> Requirement
Only an exact repetition of the entries counts as an answer.

*** Available data Section Begins ***

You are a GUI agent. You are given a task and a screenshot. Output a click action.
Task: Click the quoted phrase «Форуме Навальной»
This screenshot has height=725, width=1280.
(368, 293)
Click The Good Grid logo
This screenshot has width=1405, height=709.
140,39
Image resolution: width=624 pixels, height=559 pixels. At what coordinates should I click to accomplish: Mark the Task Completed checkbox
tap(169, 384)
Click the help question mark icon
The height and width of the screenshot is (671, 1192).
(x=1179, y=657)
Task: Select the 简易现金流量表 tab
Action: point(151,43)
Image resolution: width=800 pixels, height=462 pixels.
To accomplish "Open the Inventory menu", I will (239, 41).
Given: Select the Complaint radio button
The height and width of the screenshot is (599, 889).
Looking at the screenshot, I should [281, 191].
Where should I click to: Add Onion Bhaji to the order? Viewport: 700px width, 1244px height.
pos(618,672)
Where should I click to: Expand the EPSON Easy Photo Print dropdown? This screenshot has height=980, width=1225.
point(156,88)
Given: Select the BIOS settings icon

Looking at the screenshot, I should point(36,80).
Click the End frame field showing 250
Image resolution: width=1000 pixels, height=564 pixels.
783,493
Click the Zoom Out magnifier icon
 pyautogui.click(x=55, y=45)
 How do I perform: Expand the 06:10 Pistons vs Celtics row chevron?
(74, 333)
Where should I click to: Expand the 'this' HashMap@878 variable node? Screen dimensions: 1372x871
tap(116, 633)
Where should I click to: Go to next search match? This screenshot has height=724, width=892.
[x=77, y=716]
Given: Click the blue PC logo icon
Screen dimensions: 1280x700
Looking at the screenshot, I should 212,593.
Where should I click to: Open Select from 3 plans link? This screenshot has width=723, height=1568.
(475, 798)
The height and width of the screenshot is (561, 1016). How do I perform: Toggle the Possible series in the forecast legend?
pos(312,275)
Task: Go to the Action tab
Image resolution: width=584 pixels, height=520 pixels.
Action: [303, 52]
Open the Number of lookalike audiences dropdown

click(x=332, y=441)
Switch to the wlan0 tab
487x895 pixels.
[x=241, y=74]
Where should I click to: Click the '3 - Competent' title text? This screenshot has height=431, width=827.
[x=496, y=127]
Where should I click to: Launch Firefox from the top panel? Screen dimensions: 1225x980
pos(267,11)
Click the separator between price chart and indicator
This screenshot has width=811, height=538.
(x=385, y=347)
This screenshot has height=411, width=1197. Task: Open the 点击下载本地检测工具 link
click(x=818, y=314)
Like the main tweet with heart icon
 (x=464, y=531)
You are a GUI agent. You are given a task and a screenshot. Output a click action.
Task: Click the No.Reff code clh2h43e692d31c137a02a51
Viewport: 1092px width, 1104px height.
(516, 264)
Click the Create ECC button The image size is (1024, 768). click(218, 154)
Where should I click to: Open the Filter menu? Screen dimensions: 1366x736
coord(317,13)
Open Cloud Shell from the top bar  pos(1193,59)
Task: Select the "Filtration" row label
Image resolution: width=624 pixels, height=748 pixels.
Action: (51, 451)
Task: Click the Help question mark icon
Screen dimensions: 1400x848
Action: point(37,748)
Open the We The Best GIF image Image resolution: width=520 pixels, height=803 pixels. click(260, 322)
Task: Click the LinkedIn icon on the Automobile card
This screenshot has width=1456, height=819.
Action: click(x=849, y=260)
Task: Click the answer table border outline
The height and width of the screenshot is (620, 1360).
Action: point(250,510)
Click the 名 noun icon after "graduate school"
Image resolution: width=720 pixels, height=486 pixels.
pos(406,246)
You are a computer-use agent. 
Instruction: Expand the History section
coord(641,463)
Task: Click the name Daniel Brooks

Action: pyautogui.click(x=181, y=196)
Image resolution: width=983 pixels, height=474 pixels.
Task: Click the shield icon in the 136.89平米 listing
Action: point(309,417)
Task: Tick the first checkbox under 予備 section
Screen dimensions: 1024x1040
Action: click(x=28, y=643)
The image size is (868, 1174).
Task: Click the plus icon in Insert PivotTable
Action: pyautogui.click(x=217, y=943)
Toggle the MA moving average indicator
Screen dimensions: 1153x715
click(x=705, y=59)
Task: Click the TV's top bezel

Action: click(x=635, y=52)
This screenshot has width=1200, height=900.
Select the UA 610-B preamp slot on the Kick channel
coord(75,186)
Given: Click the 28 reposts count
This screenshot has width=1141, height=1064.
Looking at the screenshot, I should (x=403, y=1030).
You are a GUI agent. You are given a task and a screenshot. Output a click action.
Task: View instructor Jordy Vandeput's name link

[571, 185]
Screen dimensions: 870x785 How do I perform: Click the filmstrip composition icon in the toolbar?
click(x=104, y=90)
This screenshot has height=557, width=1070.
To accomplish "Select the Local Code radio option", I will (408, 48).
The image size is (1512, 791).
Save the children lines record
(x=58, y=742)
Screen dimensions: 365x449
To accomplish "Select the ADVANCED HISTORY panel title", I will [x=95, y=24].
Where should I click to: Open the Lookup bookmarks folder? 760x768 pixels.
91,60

*** Available data Section Ends ***

> Solution
You are a GUI agent. You are given a task and a screenshot. Output a click action.
Task: Click the quoted phrase «Форуме Навальной»
This screenshot has height=725, width=1280.
(368, 293)
Click The Good Grid logo
This screenshot has width=1405, height=709.
140,39
Image resolution: width=624 pixels, height=559 pixels. At what coordinates should I click to accomplish: Mark the Task Completed checkbox
tap(169, 384)
Click the help question mark icon
The height and width of the screenshot is (671, 1192).
(x=1179, y=657)
Task: Select the 简易现金流量表 tab
Action: point(151,43)
Image resolution: width=800 pixels, height=462 pixels.
To accomplish "Open the Inventory menu", I will (239, 41).
Given: Select the Complaint radio button
The height and width of the screenshot is (599, 889).
Looking at the screenshot, I should [281, 191].
Where should I click to: Add Onion Bhaji to the order? Viewport: 700px width, 1244px height.
pos(618,672)
Where should I click to: Expand the EPSON Easy Photo Print dropdown? This screenshot has height=980, width=1225.
point(156,88)
Given: Select the BIOS settings icon

Looking at the screenshot, I should point(36,80).
Click the End frame field showing 250
Image resolution: width=1000 pixels, height=564 pixels.
783,493
Click the Zoom Out magnifier icon
 pyautogui.click(x=55, y=45)
 How do I perform: Expand the 06:10 Pistons vs Celtics row chevron?
(74, 333)
Where should I click to: Expand the 'this' HashMap@878 variable node? Screen dimensions: 1372x871
tap(116, 633)
Where should I click to: Go to next search match? This screenshot has height=724, width=892.
[x=77, y=716]
Given: Click the blue PC logo icon
Screen dimensions: 1280x700
Looking at the screenshot, I should 212,593.
Where should I click to: Open Select from 3 plans link? This screenshot has width=723, height=1568.
(475, 798)
The height and width of the screenshot is (561, 1016). How do I perform: Toggle the Possible series in the forecast legend?
pos(312,275)
Task: Go to the Action tab
Image resolution: width=584 pixels, height=520 pixels.
Action: [303, 52]
Open the Number of lookalike audiences dropdown

click(x=332, y=441)
Switch to the wlan0 tab
487x895 pixels.
[x=241, y=74]
Where should I click to: Click the '3 - Competent' title text? This screenshot has height=431, width=827.
[x=496, y=127]
Where should I click to: Launch Firefox from the top panel? Screen dimensions: 1225x980
pos(267,11)
Click the separator between price chart and indicator
This screenshot has width=811, height=538.
(x=385, y=347)
This screenshot has height=411, width=1197. Task: Open the 点击下载本地检测工具 link
click(x=818, y=314)
Like the main tweet with heart icon
 (x=464, y=531)
You are a GUI agent. You are given a task and a screenshot. Output a click action.
Task: Click the No.Reff code clh2h43e692d31c137a02a51
Viewport: 1092px width, 1104px height.
(516, 264)
Click the Create ECC button The image size is (1024, 768). click(218, 154)
Where should I click to: Open the Filter menu? Screen dimensions: 1366x736
coord(317,13)
Open Cloud Shell from the top bar  pos(1193,59)
Task: Select the "Filtration" row label
Image resolution: width=624 pixels, height=748 pixels.
Action: (51, 451)
Task: Click the Help question mark icon
Screen dimensions: 1400x848
Action: point(37,748)
Open the We The Best GIF image Image resolution: width=520 pixels, height=803 pixels. click(260, 322)
Task: Click the LinkedIn icon on the Automobile card
This screenshot has width=1456, height=819.
Action: click(x=849, y=260)
Task: Click the answer table border outline
The height and width of the screenshot is (620, 1360).
Action: point(250,510)
Click the 名 noun icon after "graduate school"
Image resolution: width=720 pixels, height=486 pixels.
pos(406,246)
You are a computer-use agent. 
Instruction: Expand the History section
coord(641,463)
Task: Click the name Daniel Brooks

Action: pyautogui.click(x=181, y=196)
Image resolution: width=983 pixels, height=474 pixels.
Task: Click the shield icon in the 136.89平米 listing
Action: point(309,417)
Task: Tick the first checkbox under 予備 section
Screen dimensions: 1024x1040
Action: click(x=28, y=643)
The image size is (868, 1174).
Task: Click the plus icon in Insert PivotTable
Action: pyautogui.click(x=217, y=943)
Toggle the MA moving average indicator
Screen dimensions: 1153x715
click(x=705, y=59)
Task: Click the TV's top bezel

Action: click(x=635, y=52)
This screenshot has width=1200, height=900.
Select the UA 610-B preamp slot on the Kick channel
coord(75,186)
Given: Click the 28 reposts count
This screenshot has width=1141, height=1064.
Looking at the screenshot, I should (x=403, y=1030).
You are a GUI agent. You are given a task and a screenshot. Output a click action.
Task: View instructor Jordy Vandeput's name link

[571, 185]
Screen dimensions: 870x785 How do I perform: Click the filmstrip composition icon in the toolbar?
click(x=104, y=90)
This screenshot has height=557, width=1070.
To accomplish "Select the Local Code radio option", I will (408, 48).
The image size is (1512, 791).
Save the children lines record
(x=58, y=742)
Screen dimensions: 365x449
To accomplish "Select the ADVANCED HISTORY panel title", I will [x=95, y=24].
Where should I click to: Open the Lookup bookmarks folder? 760x768 pixels.
91,60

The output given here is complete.